The Philadelphia Police Department said an activist had trespassed on a private driveway in the rear of the condo complex and refused multiple orders from police to leave.
According to PPD spokesperson Sgt. Eric Gripp, a sergeant with the Civil Affairs Unit “placed his hand on the individual’s back to escort them off the property.” At that point, Gripp said, the individual turned and struck the sergeant. The two scuffled, and the individual ultimately fled back into the crowd of dozens of protesters.
There, additional officers intervened to make an arrest, but the individual allegedly “bit a [civil affairs] officer on the forearm,” according to Gripp, while a second protester “began to swing and throw punches which struck the [civil affairs] Sergeant.”
Police said both protesters were arrested and transported to Jefferson Hospital for treatment before being processed.

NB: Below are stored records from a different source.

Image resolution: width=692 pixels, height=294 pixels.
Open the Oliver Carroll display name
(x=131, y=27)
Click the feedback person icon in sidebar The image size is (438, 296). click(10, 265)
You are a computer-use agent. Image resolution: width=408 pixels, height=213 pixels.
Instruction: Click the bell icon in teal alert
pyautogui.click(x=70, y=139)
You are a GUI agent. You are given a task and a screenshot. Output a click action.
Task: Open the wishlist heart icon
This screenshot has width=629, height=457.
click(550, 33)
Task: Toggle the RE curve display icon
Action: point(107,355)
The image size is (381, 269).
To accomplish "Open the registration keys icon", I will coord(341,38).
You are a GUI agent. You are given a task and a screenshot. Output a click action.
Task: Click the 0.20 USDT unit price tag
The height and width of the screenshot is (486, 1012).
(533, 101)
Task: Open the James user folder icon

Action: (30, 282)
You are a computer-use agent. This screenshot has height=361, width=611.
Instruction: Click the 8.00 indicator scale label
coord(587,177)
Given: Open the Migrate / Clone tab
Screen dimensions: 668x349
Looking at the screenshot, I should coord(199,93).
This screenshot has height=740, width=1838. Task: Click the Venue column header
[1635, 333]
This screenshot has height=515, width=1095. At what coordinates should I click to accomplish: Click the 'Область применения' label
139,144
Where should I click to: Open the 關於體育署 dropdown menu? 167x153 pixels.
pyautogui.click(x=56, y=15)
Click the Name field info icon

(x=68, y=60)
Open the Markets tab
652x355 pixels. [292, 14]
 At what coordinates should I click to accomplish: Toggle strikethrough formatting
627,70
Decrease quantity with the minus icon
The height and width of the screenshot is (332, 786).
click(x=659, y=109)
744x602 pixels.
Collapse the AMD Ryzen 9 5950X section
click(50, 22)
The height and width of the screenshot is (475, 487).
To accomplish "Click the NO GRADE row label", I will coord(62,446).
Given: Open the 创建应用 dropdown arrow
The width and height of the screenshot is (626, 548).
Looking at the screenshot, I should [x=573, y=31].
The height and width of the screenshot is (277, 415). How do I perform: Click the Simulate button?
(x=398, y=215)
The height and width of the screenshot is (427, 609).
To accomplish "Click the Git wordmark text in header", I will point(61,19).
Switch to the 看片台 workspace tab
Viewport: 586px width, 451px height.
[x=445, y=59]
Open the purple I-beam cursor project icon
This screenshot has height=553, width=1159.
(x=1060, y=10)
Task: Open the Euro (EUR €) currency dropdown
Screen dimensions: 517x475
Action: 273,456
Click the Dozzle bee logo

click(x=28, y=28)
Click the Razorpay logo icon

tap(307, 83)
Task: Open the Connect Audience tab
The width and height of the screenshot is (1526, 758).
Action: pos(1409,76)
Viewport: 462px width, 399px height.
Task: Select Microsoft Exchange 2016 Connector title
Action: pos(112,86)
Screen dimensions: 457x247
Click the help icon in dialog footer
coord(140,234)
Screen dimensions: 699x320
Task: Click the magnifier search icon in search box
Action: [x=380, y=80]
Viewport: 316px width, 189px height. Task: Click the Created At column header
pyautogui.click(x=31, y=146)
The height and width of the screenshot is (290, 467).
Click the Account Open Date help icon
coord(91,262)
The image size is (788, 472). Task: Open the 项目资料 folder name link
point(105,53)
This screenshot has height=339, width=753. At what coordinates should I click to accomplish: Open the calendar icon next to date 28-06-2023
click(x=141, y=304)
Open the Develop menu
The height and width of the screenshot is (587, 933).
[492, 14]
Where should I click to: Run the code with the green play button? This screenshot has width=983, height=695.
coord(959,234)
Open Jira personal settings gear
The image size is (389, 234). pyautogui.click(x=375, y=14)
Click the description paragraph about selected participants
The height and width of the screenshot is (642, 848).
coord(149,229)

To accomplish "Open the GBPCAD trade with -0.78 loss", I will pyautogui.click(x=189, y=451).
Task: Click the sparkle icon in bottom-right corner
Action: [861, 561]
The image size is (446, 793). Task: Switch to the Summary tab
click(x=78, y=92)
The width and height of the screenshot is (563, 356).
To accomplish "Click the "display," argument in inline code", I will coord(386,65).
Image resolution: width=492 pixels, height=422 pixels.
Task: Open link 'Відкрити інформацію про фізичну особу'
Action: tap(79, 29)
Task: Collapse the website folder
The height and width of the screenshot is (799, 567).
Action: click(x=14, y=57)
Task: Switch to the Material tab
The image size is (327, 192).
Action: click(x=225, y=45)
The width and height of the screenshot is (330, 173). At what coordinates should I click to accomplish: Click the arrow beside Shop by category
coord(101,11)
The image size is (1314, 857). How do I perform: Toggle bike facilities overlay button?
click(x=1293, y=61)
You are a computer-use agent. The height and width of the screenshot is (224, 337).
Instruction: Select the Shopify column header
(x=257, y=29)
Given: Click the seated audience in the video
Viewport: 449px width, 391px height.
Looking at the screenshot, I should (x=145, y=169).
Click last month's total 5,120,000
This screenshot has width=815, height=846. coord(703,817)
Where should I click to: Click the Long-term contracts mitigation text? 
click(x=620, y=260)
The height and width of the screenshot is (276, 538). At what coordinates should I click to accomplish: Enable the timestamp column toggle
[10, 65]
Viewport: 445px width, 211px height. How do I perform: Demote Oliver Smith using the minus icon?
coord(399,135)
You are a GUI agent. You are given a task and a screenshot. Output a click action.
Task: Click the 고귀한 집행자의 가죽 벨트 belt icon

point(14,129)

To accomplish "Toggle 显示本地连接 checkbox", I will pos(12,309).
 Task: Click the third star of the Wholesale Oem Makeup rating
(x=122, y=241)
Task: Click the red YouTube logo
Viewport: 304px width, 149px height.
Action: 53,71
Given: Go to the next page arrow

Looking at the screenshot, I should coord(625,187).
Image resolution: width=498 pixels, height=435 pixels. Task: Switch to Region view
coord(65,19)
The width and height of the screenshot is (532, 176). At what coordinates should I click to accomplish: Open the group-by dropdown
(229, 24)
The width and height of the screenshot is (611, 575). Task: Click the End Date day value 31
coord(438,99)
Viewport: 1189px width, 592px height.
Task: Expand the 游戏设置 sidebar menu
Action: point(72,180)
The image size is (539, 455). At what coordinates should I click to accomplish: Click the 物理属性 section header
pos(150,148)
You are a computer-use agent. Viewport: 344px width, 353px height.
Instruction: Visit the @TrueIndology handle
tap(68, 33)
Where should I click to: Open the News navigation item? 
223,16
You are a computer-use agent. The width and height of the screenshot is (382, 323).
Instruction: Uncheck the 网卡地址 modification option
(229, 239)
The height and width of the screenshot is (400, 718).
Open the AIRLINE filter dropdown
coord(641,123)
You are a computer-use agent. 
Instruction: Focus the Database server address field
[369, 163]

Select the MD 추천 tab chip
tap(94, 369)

The police sergeant was also transported to Jefferson and treated for a broken finger before being released. The other officer did not request medical treatment for the alleged forearm bite.
The department has declined to release body camera footage of the incident.
ACT UP Organizer Jamaal Henderson said he witnessed the encounter in the condo parking lot and refuted the police description.
“The sergeant did not ‘place’ his hand on her back,” Henderson said. He claimed the individual “wasn’t moving fast” enough for the officer, who then instigated an assault.
The group confirmed the PPD’s account that the two arrested activists required medical attention, and said two other activists also went to the hospital after the scuffle.
The two people arrested were charged with assaulting an officer and other offenses before being released on their own recognizance. A spokesperson for Philadelphia District Attorney Larry Krasner said both the incident and body camera footage were receiving “supervisory level review” in accordance with department policy for arrests at protests.
In a statement, ACT UP organizers said Tuesday marked the first time police had broken up one of their demonstrations at the Kenney residence. The statement accused the mayor of sending police to intentionally disrupt the protest — and obliquely referenced the heavy-handed police tactics cosigned by the Kenney administration during the 2020 summer protests over police brutality.
A spokesperson for Kenney said the mayor “learned of the incident after it was over and was not on site during the protest activity.”
Founded in the 1980s, ACT UP’s mission was rooted in drawing attention to the AIDS crisis. Later, chapters began organizing around other social inequality issues that impact people living with HIV/AIDS, particularly among the homeless population. The group often engages in “direct action,” including demonstrations outside officials’ homes, to draw attention to issues like affordable housing.
Last year, ACT Up activists targeted then-Philadelphia Managing Director Brian Abernathy’s home. One activist sent a funerary wreath to Abernathy’s house as part of the protest — and was later interrogated by the counterterrorism unit, WHYY’s PlanPhilly reported.
At an earlier protest outside the mayor’s residence, in June, organizers called on the city to reopen hotel rooms formerly used as relief housing during the pandemic, the creation of a civilian housing oversight board, and the dismissal of all administrators at the city’s Office of Homeless Services, including director Elizabeth Hersh.